__Raw records__:
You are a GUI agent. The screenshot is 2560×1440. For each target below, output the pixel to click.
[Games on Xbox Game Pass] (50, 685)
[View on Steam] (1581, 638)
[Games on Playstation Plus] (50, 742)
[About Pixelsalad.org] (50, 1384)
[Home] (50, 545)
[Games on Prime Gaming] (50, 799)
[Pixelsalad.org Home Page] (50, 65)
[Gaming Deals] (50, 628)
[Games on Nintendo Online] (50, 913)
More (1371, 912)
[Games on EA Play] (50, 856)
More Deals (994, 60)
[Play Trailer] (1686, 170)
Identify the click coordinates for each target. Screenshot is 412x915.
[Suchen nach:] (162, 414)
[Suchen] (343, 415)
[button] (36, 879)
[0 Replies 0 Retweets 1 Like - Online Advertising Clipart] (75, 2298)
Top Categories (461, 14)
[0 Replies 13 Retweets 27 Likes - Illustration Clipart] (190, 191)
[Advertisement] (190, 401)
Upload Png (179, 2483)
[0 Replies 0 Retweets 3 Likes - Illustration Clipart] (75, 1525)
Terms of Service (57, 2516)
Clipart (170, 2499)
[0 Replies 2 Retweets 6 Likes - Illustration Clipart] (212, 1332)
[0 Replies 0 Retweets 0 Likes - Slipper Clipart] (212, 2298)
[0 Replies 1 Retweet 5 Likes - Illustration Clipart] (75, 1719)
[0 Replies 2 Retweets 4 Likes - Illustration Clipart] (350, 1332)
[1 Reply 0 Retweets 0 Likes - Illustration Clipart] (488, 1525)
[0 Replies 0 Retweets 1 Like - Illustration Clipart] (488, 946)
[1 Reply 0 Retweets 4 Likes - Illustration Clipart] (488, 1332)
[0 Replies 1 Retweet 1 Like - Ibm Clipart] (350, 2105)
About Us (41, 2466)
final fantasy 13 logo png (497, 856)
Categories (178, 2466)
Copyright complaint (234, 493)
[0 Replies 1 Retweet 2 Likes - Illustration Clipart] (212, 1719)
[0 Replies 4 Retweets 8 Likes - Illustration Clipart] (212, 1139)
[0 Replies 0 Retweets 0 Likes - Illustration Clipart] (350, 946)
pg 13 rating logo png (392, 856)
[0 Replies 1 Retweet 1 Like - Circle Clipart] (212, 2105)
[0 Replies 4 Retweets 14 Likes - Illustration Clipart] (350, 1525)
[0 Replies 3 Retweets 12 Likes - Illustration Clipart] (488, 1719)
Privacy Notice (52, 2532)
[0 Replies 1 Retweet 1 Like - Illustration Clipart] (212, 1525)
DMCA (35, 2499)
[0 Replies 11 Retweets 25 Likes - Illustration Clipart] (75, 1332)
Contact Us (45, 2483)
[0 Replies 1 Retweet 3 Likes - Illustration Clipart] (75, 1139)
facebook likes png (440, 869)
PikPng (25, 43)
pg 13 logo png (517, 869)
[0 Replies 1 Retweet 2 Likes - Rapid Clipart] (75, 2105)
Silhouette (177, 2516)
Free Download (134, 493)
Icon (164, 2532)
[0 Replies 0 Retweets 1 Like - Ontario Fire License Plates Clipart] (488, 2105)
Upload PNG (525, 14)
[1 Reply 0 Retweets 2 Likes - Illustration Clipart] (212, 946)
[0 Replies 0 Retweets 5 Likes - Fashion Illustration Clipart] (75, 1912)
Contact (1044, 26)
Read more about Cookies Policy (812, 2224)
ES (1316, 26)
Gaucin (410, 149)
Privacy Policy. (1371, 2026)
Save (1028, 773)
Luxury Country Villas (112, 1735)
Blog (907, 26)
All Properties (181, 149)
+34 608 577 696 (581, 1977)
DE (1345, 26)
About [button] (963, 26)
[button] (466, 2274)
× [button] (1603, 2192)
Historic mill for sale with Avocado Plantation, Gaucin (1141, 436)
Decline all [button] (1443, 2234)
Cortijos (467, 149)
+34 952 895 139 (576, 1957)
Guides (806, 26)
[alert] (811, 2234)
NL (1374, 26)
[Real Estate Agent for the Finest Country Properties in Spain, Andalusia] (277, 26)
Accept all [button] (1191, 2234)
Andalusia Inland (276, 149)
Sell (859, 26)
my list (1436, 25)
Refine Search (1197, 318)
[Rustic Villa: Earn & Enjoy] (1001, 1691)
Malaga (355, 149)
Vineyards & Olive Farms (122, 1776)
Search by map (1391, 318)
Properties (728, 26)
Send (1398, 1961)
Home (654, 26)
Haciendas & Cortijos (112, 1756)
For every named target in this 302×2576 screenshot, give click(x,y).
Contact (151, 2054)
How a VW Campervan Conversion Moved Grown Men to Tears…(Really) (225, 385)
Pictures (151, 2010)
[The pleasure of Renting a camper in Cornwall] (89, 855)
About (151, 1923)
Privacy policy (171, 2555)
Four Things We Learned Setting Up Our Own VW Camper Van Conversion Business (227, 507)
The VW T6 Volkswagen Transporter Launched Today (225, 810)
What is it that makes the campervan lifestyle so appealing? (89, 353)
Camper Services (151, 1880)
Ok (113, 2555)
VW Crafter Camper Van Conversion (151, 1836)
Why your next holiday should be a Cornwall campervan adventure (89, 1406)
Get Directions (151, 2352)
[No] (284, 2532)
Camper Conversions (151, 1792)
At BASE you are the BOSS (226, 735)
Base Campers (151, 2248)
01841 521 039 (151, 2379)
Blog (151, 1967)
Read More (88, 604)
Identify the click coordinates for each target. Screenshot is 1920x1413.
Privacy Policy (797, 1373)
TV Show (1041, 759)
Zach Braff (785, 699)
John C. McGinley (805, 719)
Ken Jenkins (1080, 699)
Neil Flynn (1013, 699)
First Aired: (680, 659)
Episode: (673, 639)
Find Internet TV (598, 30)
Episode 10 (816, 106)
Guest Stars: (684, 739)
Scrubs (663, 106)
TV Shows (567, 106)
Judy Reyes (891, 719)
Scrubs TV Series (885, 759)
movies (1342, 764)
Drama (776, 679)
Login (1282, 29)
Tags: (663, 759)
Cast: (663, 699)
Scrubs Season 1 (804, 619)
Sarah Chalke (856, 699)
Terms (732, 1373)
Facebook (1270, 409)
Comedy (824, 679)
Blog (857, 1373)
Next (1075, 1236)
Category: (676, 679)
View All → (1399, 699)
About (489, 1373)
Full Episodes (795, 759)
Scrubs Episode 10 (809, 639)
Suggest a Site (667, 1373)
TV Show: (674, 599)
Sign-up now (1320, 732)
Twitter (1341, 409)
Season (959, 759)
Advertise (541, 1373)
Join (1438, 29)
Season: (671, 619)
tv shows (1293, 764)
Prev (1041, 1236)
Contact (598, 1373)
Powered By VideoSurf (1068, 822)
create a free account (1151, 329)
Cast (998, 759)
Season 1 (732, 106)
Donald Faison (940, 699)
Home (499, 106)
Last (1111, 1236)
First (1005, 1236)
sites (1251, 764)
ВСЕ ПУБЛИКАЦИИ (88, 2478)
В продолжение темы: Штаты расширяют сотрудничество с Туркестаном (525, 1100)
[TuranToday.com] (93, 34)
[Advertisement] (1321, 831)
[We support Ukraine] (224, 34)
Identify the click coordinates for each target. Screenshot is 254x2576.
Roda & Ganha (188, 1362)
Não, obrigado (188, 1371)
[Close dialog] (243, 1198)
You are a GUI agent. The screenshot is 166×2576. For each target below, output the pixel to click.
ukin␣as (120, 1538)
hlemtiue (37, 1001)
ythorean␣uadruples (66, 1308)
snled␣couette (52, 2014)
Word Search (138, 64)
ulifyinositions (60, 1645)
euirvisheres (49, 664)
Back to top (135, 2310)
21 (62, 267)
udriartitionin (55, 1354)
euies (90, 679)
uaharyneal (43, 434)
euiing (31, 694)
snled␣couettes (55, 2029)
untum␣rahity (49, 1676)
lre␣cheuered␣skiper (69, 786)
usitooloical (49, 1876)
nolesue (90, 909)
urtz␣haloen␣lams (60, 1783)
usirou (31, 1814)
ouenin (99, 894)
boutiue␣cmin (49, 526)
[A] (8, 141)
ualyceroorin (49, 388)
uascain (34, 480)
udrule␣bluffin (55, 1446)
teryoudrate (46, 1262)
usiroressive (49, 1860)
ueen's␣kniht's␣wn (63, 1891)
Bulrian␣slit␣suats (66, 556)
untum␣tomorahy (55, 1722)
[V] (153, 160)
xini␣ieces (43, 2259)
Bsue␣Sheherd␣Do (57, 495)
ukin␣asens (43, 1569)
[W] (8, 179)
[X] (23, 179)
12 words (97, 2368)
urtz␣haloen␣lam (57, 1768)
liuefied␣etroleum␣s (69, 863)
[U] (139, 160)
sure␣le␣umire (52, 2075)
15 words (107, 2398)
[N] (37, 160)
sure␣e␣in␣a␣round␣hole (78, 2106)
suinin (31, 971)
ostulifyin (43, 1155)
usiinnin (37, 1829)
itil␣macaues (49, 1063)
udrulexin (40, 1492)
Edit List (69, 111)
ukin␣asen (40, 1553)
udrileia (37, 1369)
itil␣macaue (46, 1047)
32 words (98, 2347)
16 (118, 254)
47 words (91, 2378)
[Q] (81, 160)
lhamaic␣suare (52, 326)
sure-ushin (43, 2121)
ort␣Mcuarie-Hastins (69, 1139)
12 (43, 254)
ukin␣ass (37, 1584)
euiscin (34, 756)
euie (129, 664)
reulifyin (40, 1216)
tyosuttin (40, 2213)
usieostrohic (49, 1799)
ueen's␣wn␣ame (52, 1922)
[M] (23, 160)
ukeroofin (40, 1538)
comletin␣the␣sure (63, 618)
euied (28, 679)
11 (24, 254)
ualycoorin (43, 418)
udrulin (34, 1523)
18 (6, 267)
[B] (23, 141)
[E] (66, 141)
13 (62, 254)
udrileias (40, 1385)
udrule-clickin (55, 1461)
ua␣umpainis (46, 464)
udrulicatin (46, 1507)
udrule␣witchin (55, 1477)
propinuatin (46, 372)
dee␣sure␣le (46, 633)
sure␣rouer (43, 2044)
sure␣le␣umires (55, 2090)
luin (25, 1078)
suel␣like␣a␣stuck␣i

__Written request__: Lay out the stretch of data from its first line through the line containing "[0 Replies 2 Retweets 4" as a numbered list, with blank lines left out.

__Reply to the exercise__:
1. You are a GUI agent. The screenshot is 2560×1440. For each target below, output the pixel to click.
2. [Games on Xbox Game Pass] (50, 685)
3. [View on Steam] (1581, 638)
4. [Games on Playstation Plus] (50, 742)
5. [About Pixelsalad.org] (50, 1384)
6. [Home] (50, 545)
7. [Games on Prime Gaming] (50, 799)
8. [Pixelsalad.org Home Page] (50, 65)
9. [Gaming Deals] (50, 628)
10. [Games on Nintendo Online] (50, 913)
11. More (1371, 912)
12. [Games on EA Play] (50, 856)
13. More Deals (994, 60)
14. [Play Trailer] (1686, 170)
15. Identify the click coordinates for each target. Screenshot is 412x915.
16. [Suchen nach:] (162, 414)
17. [Suchen] (343, 415)
18. [button] (36, 879)
19. [0 Replies 0 Retweets 1 Like - Online Advertising Clipart] (75, 2298)
20. Top Categories (461, 14)
21. [0 Replies 13 Retweets 27 Likes - Illustration Clipart] (190, 191)
22. [Advertisement] (190, 401)
23. Upload Png (179, 2483)
24. [0 Replies 0 Retweets 3 Likes - Illustration Clipart] (75, 1525)
25. Terms of Service (57, 2516)
26. Clipart (170, 2499)
27. [0 Replies 2 Retweets 6 Likes - Illustration Clipart] (212, 1332)
28. [0 Replies 0 Retweets 0 Likes - Slipper Clipart] (212, 2298)
29. [0 Replies 1 Retweet 5 Likes - Illustration Clipart] (75, 1719)
30. [0 Replies 2 Retweets 4 Likes - Illustration Clipart] (350, 1332)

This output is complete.